▶ _Passage provided_
══════════════════════════════

Houston writes: “Essentially, any blade server can have access to any [accelerator] device. The magic, though, is in the Liqid Command Center software, which orchestrates how the devices are divided up over [PCIe].”
Liqid’s Matrix software allocates accelerators to servers, with up to 20 GPUs allocated across the eight servers in any combination, even down to 20 GPUs to a single server.
Comment
It seems to us at Blocks & Files that this MX7000 architecture and Liqid partnership means that PCIe gen 5, twice as fast as PCIe gen 4, could be adopted, opening the way to CXL 2.0 and memory pooling.
This would require Dell to equip the MX7000 with PowerEdge servers using Sapphire Rapids (Gen 4 Xen SP) processors – or PCIe gen 5-supporting AMD CPUs. Then Liqid will need a PCIe gen 5 HBA and switch. Once at this stage, it could provide CXL support and memory pooling with CXL 2.0.

══════════════════════════════

▶ _Task data_
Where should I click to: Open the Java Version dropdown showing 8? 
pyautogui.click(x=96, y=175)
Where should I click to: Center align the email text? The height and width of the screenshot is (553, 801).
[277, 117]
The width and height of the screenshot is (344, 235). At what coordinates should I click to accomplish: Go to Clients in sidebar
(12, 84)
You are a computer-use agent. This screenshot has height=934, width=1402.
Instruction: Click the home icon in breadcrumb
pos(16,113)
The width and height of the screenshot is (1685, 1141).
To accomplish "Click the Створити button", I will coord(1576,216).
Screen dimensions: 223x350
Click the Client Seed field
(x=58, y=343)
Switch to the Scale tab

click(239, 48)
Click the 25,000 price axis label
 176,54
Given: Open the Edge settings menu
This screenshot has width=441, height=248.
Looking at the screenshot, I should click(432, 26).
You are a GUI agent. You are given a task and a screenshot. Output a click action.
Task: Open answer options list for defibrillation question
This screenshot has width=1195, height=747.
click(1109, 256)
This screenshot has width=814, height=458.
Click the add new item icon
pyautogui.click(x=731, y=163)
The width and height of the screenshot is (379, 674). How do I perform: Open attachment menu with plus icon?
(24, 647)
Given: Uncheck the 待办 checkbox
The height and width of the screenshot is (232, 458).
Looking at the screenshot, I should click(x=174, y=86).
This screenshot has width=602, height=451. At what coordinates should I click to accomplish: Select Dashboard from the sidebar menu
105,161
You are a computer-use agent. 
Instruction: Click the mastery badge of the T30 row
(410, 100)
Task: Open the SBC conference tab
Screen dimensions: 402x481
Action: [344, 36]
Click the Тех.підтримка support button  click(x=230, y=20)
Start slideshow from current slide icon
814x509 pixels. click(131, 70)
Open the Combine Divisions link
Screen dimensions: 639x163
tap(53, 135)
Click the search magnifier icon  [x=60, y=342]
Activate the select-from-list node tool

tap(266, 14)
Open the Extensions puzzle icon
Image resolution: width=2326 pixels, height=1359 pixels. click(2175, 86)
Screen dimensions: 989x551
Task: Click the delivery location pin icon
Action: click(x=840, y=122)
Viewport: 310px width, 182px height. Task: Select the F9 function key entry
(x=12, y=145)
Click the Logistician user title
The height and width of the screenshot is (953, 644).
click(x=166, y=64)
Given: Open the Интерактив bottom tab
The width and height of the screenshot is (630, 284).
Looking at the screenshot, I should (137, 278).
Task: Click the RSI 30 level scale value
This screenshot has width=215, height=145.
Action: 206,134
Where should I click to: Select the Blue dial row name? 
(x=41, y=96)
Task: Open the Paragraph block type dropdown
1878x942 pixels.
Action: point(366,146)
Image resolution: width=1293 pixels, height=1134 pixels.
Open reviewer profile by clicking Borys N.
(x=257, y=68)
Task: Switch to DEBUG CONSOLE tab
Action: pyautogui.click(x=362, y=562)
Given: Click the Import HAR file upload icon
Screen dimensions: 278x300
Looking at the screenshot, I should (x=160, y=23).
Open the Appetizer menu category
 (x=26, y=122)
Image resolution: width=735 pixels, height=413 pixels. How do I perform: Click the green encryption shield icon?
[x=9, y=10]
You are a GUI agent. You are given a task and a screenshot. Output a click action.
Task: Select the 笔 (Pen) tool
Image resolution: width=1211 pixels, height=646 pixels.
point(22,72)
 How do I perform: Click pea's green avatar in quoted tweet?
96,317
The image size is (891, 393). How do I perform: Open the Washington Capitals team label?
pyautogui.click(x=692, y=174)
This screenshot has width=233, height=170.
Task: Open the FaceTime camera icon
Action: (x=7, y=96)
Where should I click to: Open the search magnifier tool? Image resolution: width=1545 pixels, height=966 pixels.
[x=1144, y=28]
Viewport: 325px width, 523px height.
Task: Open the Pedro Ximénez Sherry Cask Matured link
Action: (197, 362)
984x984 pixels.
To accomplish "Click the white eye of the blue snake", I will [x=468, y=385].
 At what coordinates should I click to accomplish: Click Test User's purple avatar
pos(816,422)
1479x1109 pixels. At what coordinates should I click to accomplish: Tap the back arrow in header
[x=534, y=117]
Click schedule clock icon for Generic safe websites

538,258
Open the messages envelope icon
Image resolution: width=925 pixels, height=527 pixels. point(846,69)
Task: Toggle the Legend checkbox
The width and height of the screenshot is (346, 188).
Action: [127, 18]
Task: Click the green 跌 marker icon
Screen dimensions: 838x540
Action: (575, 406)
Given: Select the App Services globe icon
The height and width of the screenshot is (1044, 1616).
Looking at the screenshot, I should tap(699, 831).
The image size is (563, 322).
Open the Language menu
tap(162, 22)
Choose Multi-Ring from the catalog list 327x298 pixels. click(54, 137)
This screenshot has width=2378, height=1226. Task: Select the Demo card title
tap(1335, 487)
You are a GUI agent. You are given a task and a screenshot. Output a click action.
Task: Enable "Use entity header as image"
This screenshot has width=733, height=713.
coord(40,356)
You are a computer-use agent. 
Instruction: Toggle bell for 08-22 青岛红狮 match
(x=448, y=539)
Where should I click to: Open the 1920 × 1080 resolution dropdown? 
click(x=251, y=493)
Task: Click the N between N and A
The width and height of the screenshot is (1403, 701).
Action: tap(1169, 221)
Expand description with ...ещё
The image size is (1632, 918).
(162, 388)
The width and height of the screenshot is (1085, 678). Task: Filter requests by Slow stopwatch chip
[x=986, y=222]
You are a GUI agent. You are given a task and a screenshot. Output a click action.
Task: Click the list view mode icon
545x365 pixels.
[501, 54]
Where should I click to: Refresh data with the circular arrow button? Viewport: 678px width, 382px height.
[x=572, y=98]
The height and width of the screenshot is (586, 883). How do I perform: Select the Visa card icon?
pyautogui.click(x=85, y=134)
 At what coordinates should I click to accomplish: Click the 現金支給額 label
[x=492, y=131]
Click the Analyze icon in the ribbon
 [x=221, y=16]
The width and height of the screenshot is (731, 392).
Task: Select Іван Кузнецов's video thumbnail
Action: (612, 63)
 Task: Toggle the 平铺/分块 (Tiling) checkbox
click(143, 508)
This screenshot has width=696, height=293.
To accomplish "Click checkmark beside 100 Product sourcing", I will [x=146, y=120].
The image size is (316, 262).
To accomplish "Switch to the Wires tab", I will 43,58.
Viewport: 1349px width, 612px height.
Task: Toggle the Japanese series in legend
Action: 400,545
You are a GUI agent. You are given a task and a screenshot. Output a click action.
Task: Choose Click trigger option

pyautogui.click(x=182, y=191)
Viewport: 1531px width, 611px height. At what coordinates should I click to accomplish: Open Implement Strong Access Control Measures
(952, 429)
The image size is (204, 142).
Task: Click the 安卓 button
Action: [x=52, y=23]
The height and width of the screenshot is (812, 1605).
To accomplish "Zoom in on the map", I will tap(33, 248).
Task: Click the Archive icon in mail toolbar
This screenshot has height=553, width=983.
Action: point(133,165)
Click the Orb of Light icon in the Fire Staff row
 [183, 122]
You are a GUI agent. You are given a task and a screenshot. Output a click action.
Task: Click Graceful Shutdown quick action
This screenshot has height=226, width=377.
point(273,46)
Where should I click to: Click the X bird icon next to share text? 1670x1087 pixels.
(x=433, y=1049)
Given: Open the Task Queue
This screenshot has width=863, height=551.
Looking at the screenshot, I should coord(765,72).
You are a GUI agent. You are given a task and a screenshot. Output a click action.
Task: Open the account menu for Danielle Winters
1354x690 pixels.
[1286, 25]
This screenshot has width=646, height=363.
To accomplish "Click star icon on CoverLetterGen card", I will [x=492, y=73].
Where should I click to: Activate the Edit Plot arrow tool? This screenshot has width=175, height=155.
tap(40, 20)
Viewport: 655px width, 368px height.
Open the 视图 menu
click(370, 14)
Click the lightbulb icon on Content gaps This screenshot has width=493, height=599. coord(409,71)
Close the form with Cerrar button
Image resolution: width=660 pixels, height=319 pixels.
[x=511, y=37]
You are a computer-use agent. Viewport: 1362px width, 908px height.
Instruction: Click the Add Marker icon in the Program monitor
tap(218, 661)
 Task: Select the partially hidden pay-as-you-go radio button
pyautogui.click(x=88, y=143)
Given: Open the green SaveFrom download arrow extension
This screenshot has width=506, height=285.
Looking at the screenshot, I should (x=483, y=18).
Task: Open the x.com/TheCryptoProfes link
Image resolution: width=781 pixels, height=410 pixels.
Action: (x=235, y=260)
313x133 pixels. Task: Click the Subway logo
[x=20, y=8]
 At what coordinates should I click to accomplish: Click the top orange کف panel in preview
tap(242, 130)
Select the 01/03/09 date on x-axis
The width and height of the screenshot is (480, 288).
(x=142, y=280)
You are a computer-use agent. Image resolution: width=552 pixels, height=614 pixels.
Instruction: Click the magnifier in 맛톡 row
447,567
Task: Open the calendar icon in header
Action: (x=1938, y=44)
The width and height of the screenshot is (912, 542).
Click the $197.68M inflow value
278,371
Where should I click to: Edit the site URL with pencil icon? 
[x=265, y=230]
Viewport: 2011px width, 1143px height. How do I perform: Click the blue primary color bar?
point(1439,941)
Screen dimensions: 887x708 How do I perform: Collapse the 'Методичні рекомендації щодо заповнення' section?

══════════════════════════════

▶ _Short problem 1_
Please reproduce the records word for word, from the line containing "313x133 pixels. Task: Click the Subway logo" through the last line of the records.
▶ _Short problem 2_
Carry the passage on Dell's MX7000 and Liqid forward from its final sentence.

▶ _Exercise answer 1_
313x133 pixels. Task: Click the Subway logo
[x=20, y=8]
 At what coordinates should I click to accomplish: Click the top orange کف panel in preview
tap(242, 130)
Select the 01/03/09 date on x-axis
The width and height of the screenshot is (480, 288).
(x=142, y=280)
You are a computer-use agent. Image resolution: width=552 pixels, height=614 pixels.
Instruction: Click the magnifier in 맛톡 row
447,567
Task: Open the calendar icon in header
Action: (x=1938, y=44)
The width and height of the screenshot is (912, 542).
Click the $197.68M inflow value
278,371
Where should I click to: Edit the site URL with pencil icon? 
[x=265, y=230]
Viewport: 2011px width, 1143px height. How do I perform: Click the blue primary color bar?
point(1439,941)
Screen dimensions: 887x708 How do I perform: Collapse the 'Методичні рекомендації щодо заповнення' section?

▶ _Exercise answer 2_
When memory pools exist on CXL fabrics, composablity software will be needed to dynamically allocate it to servers. Suppliers like Dell, HPE, Lenovo, Supermicro etc. could outsource that to third parties such as Liqid or decide that the technology is core to their products and build it, acquire it or OEM it.
CXL memory pooling looks likely to be the boost that composability needs to enter mainstream enterprise computing and support use cases such as extremely large machine learning models. How the public cloud suppliers will use memory pooling, both internally and externally, as memory-pooled compute instances, is an interesting topic to consider.